◆ **TASK 1**
Tally the lines in the records below that contain the word "Expand", and reply with the number only.

◆ **GIVEN PASSAGE**
= = = = =

Cletus’ reluctance to meet with examiners alone was not apparent at first. He attended introductory and initial meetings, although always with other bank officers in attendance, during which examiners verified off-site financial analysis and generally discussed strategies, plans, market opportunities, and impediments. At subsequent meetings, however, J.J. was always present and the obviously dominant bank representative, although officially he had voluntarily stepped down from bank management more than a year before.
J.J. spoke of the bank’s history and its eroding market base, and of his own near-Herculean efforts to save it, including his admitted “poor choices” involving the loans and leases associated with tanning and toning equipment. Of course he was sorry, now that the bank had “lost so much!” Besides, it was a good thing that he had insisted “up front” on financing “only” the Cadillac of equipment as a failsafe against potential losses. Otherwise, who knows how bad the problems could have been? He painted the bank as a strict market participant in a golden opportunity: financing the Cadillac of tanning/toning equipment, rebuilding the local community, and even helping America create hundreds of small businesses and jobs. When asked about the related companies, J.J. maintained that F&M had a strictly arms-length relationship with all of its loan/lease clients and with every other party in the scheme’s economic chain – including the equipment manufacturer and the credit rating company the bank was using to evaluate the deluge of loan/lease applications associated with the tanning/toning equipment debacle.
Meetings with the bank’s supervisory staff would usually suffice when auditors were looking for abnormalities under normal circumstances, but this particular bank audit was a training assignment. Consequently, the training process warranted that the trainee had at least some exposure to strictly CEO meetings – if only to discuss general strategies, business plans, and rationale for prior decisions.
Meeting with the CEO alone was the first point of departure from prior, ordinarily routine, work at F&M. It soon became clear to the examiners that the bank staff was actively preventing Cletus Schmidt from meeting alone with bank examiners. This was the first inkling Eddie had that something was amiss – and one of a growing list of inconsistencies between financial and non-financial data.
Coello also wondered aloud to Lynne that, if Cletus was indeed CEO of the bank, why didn’t he have some vision of where the bank was heading? And why didn’t he want to share that vision with the examiners? Ordinarily, CEO’s talk behind closed-doors with regulatory and external auditors about business plans and the like – if only to get an informed outside opinion, or at least use them as sounding-boards. Additionally, the president did not seem to have an adequate explanation of how the bank became involved with the credit appraisal company, nor the relationship between their financial analysis and eventual credit losses sustained by the bank. Overall, though, he did not act like the CEO – neither in his actions, demeanor, knowledge, or apparent confidence. He had a tendency, moreover, to look down and to the left either before or during his answer to even usual questioning. Rarely, in fact, did he speak without fidgeting unless his arms were tightly folded across his chest – and, unlike the other bank officers, seemed to shift his weight or gaze away more than usual while speaking with examiners. That is, unless the conversation turned to his farming interests or his family. During those times, he seemed much more relaxed and sincere – both physically and verbally. Hint: Contrary to popular notion, a substantial amount of auditors’ and examiners’ work involves interviewing and otherwise communicating with the auditees’ staff (DiGabriele, 2008). Consequently, examiners or auditors should be trained in, or familiar with, kinesic interviewing tactics. Body language is an important non-financial form of evidence that may lead to better analysis of financial evidence.

= = = = =

◆ **MATERIAL FOR THE TASK**
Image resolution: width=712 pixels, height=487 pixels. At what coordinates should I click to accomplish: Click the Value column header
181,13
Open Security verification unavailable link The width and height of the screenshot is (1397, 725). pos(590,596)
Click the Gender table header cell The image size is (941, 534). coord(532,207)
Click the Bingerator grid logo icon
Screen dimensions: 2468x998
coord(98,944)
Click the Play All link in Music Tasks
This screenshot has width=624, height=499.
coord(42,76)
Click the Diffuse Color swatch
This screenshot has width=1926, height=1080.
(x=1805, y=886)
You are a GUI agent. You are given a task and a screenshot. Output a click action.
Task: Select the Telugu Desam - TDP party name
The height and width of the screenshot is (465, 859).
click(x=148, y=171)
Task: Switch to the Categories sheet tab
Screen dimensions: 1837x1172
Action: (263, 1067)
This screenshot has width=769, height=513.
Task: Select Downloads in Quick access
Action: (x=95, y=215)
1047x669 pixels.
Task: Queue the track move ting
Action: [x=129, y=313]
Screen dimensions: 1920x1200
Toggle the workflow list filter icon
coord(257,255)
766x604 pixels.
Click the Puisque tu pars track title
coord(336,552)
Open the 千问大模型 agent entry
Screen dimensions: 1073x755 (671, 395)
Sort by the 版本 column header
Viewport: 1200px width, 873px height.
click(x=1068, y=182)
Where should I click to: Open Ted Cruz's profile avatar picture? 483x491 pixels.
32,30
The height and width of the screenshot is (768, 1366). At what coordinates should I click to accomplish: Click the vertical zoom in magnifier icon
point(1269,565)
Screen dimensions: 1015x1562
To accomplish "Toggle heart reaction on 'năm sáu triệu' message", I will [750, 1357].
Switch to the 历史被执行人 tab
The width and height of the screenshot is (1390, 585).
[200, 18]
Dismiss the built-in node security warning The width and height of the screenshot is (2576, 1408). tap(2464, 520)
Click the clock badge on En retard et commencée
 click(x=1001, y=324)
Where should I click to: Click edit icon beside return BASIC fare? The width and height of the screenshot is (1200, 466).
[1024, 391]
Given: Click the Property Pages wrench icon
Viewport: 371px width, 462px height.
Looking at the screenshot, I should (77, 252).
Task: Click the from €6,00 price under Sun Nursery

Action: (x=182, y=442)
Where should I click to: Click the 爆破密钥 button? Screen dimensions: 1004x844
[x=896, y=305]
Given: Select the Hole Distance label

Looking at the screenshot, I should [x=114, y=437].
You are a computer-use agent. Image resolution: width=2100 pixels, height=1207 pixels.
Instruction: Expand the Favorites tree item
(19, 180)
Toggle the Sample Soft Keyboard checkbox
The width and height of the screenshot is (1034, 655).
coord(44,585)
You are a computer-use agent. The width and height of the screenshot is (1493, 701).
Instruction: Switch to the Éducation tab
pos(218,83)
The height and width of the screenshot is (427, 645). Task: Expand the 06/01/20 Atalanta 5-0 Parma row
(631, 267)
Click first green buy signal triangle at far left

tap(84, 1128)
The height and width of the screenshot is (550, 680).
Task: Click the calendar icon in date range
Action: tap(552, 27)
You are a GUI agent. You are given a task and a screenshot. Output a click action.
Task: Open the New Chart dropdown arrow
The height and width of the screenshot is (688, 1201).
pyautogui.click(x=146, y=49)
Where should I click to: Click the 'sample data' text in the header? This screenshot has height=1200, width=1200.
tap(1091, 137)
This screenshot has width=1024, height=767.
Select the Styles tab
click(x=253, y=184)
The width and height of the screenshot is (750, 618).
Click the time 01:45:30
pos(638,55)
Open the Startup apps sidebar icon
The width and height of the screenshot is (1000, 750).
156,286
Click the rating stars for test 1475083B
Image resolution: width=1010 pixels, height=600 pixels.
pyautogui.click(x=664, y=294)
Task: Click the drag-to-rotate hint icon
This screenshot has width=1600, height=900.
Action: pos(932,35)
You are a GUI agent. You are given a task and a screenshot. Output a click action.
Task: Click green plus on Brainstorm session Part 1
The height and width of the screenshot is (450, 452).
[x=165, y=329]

= = = = =

◆ **TASK 2**
According to the bank audit passage above, what kind of assignment was this particular bank audit?

◆ **WRITTEN RESPONSE 1**
2

◆ **WRITTEN RESPONSE 2**
It was a training assignment.